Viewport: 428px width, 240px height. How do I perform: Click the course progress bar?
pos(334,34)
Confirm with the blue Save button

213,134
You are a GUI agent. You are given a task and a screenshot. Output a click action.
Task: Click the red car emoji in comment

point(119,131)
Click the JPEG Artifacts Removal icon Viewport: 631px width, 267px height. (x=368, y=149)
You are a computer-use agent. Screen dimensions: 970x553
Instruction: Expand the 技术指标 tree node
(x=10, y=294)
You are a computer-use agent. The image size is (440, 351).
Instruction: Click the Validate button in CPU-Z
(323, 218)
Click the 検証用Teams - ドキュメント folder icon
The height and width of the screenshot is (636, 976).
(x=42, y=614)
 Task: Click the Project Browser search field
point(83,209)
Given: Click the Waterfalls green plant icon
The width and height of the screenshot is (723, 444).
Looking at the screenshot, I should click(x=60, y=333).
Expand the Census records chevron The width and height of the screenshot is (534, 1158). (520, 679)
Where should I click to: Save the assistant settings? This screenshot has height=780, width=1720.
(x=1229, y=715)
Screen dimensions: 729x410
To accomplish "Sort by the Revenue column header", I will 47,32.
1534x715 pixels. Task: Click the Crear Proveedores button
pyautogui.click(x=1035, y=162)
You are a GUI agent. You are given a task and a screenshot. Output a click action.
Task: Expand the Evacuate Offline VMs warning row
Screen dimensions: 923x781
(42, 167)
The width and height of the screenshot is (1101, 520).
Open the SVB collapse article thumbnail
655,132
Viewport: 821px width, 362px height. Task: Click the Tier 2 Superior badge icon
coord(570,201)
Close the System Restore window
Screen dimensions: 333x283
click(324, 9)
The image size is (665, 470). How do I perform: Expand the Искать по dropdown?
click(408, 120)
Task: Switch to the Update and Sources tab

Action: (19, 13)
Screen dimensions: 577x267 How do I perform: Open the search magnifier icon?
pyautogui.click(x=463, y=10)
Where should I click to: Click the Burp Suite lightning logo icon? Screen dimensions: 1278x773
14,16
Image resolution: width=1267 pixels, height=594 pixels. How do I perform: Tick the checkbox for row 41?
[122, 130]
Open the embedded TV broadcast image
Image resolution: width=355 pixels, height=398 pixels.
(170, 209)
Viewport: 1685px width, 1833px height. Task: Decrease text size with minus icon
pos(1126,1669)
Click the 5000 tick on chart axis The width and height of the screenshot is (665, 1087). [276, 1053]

▬▬▬▬▬▬

■ Task to complete:
Output all of the data again. Match it exactly.

■ Answer space:
Viewport: 428px width, 240px height. How do I perform: Click the course progress bar?
pos(334,34)
Confirm with the blue Save button

213,134
You are a GUI agent. You are given a task and a screenshot. Output a click action.
Task: Click the red car emoji in comment

point(119,131)
Click the JPEG Artifacts Removal icon Viewport: 631px width, 267px height. (x=368, y=149)
You are a computer-use agent. Screen dimensions: 970x553
Instruction: Expand the 技术指标 tree node
(x=10, y=294)
You are a computer-use agent. The image size is (440, 351).
Instruction: Click the Validate button in CPU-Z
(323, 218)
Click the 検証用Teams - ドキュメント folder icon
The height and width of the screenshot is (636, 976).
(x=42, y=614)
 Task: Click the Project Browser search field
point(83,209)
Given: Click the Waterfalls green plant icon
The width and height of the screenshot is (723, 444).
Looking at the screenshot, I should click(x=60, y=333).
Expand the Census records chevron The width and height of the screenshot is (534, 1158). (520, 679)
Where should I click to: Save the assistant settings? This screenshot has height=780, width=1720.
(x=1229, y=715)
Screen dimensions: 729x410
To accomplish "Sort by the Revenue column header", I will 47,32.
1534x715 pixels. Task: Click the Crear Proveedores button
pyautogui.click(x=1035, y=162)
You are a GUI agent. You are given a task and a screenshot. Output a click action.
Task: Expand the Evacuate Offline VMs warning row
Screen dimensions: 923x781
(42, 167)
The width and height of the screenshot is (1101, 520).
Open the SVB collapse article thumbnail
655,132
Viewport: 821px width, 362px height. Task: Click the Tier 2 Superior badge icon
coord(570,201)
Close the System Restore window
Screen dimensions: 333x283
click(324, 9)
The image size is (665, 470). How do I perform: Expand the Искать по dropdown?
click(408, 120)
Task: Switch to the Update and Sources tab

Action: (19, 13)
Screen dimensions: 577x267 How do I perform: Open the search magnifier icon?
pyautogui.click(x=463, y=10)
Where should I click to: Click the Burp Suite lightning logo icon? Screen dimensions: 1278x773
14,16
Image resolution: width=1267 pixels, height=594 pixels. How do I perform: Tick the checkbox for row 41?
[122, 130]
Open the embedded TV broadcast image
Image resolution: width=355 pixels, height=398 pixels.
(170, 209)
Viewport: 1685px width, 1833px height. Task: Decrease text size with minus icon
pos(1126,1669)
Click the 5000 tick on chart axis The width and height of the screenshot is (665, 1087). [276, 1053]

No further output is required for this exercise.